──────── GIVEN RECORDS ────────

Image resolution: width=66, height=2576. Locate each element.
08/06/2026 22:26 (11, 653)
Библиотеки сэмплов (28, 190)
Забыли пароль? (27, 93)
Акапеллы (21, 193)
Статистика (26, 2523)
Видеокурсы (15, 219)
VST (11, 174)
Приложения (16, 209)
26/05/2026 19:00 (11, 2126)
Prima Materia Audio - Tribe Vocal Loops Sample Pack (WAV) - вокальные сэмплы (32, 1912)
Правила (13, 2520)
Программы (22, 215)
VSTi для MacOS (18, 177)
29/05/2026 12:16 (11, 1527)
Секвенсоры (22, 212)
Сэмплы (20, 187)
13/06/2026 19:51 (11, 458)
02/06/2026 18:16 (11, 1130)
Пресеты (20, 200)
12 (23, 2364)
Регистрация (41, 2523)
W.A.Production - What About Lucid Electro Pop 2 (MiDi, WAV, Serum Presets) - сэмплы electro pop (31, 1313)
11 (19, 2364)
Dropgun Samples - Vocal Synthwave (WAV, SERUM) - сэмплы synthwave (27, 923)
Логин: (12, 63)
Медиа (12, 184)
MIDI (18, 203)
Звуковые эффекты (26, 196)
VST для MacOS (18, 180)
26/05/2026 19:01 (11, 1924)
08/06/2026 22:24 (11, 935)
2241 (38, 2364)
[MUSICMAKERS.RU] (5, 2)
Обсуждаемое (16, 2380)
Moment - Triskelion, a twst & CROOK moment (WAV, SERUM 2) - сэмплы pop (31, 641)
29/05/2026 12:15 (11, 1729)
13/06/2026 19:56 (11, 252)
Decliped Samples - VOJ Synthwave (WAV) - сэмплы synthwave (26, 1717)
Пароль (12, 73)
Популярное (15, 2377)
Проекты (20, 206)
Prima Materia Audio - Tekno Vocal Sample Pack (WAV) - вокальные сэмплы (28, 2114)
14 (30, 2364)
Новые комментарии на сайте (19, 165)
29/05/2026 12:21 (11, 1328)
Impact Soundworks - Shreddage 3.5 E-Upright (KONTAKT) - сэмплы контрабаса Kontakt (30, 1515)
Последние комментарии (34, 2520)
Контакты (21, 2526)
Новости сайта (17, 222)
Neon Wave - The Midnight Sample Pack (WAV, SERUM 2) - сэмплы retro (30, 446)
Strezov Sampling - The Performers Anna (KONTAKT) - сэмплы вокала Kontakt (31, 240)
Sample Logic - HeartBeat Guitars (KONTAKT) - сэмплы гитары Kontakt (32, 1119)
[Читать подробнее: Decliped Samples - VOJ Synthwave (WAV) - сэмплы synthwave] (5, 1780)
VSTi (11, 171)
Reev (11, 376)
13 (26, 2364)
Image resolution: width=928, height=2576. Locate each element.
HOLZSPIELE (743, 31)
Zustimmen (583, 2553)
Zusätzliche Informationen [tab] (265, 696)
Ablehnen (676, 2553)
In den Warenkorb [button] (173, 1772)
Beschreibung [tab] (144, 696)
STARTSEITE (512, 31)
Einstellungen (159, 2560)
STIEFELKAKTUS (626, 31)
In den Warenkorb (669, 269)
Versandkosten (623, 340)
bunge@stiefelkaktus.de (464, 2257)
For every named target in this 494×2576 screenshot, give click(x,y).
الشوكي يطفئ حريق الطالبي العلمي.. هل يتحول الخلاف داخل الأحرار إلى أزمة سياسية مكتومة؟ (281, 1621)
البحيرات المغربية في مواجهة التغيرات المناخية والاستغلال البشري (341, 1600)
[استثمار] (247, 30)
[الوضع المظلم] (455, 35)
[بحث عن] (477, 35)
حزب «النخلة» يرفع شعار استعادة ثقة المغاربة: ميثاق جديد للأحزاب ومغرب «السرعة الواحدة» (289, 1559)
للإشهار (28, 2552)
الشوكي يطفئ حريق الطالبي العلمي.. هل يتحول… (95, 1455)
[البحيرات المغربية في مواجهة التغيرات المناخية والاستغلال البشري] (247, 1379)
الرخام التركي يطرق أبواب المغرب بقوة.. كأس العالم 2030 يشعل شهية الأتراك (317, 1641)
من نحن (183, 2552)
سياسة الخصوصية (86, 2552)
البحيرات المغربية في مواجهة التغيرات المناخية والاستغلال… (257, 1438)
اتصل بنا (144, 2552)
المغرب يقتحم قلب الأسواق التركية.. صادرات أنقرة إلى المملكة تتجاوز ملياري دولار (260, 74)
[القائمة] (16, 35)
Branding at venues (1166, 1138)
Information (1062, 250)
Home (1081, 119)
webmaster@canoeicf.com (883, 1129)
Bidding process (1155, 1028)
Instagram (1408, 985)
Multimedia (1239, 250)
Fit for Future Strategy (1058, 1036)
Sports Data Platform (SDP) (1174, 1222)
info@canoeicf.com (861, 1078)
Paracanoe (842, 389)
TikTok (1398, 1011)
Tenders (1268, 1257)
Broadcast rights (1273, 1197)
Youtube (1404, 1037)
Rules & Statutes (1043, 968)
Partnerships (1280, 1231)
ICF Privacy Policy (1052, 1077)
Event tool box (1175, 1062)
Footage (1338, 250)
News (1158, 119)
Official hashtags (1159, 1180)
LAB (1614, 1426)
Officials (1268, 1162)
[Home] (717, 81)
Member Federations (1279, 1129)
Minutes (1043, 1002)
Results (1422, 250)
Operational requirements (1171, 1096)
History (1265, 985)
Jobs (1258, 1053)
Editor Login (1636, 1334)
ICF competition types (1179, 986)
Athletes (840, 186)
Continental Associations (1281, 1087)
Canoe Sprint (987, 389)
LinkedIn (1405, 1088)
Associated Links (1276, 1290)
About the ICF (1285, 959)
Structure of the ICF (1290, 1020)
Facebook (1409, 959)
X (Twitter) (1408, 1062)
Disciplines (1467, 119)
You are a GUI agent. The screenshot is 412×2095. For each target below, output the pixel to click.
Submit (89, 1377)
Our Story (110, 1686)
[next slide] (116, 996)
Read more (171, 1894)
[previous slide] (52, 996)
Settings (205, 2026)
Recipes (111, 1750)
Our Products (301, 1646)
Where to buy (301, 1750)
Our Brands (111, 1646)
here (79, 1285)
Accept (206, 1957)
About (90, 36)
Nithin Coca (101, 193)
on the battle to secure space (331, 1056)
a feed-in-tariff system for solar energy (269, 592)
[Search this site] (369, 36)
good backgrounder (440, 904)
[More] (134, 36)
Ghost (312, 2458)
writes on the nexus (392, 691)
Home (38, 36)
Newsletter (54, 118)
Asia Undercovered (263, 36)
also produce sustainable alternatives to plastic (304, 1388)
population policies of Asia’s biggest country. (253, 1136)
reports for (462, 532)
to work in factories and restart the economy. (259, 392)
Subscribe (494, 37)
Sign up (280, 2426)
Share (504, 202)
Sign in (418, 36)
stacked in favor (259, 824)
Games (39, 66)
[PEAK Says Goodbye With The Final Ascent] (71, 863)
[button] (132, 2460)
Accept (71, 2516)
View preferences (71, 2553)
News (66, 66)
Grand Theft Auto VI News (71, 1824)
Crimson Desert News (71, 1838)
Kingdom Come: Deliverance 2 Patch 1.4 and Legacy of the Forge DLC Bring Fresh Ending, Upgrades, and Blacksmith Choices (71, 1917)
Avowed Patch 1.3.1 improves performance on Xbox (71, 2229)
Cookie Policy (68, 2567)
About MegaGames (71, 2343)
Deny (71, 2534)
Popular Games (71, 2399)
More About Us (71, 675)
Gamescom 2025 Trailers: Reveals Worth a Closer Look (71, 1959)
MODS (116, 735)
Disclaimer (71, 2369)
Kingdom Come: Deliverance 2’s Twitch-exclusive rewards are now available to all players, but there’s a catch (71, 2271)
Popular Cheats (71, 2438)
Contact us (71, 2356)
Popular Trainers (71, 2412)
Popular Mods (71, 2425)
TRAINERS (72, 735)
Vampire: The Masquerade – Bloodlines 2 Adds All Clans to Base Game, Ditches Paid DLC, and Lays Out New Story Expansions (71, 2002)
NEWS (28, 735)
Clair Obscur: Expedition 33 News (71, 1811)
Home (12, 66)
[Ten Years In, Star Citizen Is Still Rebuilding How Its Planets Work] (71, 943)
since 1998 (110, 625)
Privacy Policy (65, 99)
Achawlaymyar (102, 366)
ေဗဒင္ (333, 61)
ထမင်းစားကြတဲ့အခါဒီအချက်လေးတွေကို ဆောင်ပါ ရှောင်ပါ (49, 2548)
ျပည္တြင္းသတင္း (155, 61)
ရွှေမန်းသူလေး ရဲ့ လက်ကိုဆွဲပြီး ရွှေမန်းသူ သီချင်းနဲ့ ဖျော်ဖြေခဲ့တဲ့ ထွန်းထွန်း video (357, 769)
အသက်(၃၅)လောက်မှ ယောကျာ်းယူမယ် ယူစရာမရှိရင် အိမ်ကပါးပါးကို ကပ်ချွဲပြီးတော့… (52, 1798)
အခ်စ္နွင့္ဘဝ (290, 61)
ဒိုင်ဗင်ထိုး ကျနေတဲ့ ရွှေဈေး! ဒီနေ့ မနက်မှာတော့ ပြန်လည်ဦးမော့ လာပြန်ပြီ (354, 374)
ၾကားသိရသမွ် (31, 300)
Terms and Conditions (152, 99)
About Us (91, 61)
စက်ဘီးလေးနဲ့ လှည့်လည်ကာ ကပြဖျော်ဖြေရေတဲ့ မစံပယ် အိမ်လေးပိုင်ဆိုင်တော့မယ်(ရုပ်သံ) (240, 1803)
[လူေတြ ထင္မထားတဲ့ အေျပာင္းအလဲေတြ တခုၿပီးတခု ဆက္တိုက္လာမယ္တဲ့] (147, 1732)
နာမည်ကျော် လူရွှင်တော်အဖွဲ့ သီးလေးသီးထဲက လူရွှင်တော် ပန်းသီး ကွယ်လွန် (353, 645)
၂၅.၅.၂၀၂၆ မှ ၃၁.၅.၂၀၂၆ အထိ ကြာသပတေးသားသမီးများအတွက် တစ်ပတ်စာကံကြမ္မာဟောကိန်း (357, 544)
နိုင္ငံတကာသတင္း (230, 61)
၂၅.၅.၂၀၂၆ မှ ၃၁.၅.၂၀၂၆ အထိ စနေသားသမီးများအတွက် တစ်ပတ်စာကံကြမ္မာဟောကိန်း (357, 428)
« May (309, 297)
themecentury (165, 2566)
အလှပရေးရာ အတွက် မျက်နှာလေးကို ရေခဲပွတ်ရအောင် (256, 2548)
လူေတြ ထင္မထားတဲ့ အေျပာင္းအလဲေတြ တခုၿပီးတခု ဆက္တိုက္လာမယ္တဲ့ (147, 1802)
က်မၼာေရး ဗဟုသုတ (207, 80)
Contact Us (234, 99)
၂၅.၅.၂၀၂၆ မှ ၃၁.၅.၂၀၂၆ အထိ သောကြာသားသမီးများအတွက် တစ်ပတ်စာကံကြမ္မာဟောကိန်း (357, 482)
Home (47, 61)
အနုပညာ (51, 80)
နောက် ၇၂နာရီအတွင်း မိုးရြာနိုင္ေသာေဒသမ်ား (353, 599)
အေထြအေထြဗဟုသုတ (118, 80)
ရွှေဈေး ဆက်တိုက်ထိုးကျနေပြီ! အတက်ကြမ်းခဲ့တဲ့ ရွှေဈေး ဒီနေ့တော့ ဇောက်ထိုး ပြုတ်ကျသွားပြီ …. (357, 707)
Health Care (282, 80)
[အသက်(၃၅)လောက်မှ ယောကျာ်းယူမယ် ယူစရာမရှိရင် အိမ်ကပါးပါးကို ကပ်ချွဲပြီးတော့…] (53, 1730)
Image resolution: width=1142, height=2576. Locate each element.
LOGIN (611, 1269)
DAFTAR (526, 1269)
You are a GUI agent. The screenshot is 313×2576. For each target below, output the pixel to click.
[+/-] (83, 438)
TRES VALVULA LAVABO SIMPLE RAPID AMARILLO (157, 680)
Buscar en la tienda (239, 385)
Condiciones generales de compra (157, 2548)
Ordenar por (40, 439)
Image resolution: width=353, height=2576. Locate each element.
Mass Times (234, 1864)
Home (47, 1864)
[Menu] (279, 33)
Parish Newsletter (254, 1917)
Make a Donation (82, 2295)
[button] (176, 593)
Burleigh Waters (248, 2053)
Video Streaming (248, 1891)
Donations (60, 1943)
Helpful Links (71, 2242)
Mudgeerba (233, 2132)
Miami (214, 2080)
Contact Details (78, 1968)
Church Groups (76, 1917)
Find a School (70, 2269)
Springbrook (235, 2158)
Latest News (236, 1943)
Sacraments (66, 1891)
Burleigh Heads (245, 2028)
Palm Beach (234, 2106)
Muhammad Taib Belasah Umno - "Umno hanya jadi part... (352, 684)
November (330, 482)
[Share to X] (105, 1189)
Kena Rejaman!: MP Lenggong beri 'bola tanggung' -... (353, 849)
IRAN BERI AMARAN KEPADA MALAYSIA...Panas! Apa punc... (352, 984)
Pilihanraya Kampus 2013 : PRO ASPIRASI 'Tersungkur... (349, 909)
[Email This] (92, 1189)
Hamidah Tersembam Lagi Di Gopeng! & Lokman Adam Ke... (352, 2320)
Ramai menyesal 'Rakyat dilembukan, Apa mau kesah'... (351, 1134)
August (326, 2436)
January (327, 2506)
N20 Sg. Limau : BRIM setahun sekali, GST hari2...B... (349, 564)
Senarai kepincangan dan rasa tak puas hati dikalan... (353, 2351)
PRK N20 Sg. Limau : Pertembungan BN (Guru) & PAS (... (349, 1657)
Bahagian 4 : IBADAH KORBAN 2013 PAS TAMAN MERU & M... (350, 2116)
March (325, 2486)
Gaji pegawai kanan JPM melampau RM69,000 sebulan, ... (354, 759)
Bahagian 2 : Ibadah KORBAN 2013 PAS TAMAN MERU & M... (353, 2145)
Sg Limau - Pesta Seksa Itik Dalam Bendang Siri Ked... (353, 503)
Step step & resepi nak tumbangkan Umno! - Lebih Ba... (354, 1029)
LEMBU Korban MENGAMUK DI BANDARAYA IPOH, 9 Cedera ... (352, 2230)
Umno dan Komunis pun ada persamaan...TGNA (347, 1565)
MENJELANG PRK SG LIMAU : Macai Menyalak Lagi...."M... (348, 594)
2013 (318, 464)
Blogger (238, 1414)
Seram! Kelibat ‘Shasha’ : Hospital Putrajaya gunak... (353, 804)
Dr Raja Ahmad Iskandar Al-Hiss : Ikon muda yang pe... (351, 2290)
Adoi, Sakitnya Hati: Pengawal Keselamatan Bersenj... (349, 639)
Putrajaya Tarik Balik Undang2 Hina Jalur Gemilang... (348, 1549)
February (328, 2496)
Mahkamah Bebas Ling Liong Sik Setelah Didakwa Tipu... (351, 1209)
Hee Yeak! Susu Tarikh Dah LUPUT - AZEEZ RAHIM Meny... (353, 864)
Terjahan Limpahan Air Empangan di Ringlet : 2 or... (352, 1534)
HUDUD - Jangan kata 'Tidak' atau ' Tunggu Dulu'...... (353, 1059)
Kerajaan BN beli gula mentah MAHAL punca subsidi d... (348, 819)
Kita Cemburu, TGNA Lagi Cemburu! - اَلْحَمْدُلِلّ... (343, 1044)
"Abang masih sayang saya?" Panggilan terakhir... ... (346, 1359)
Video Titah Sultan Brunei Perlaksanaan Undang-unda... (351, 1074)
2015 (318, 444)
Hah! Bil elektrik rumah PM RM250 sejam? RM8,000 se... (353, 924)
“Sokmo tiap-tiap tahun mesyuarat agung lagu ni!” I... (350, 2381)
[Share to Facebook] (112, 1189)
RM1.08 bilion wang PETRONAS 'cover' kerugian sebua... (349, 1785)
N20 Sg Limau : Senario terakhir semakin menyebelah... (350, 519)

────────

| WHAT IS NEEDED |
Using the records above, list each line that includes "pixel".

| RESPONSE |
You are a GUI agent. The screenshot is 412×2095. For each target below, output the pixel to click.
You are a GUI agent. The screenshot is 313×2576. For each target below, output the pixel to click.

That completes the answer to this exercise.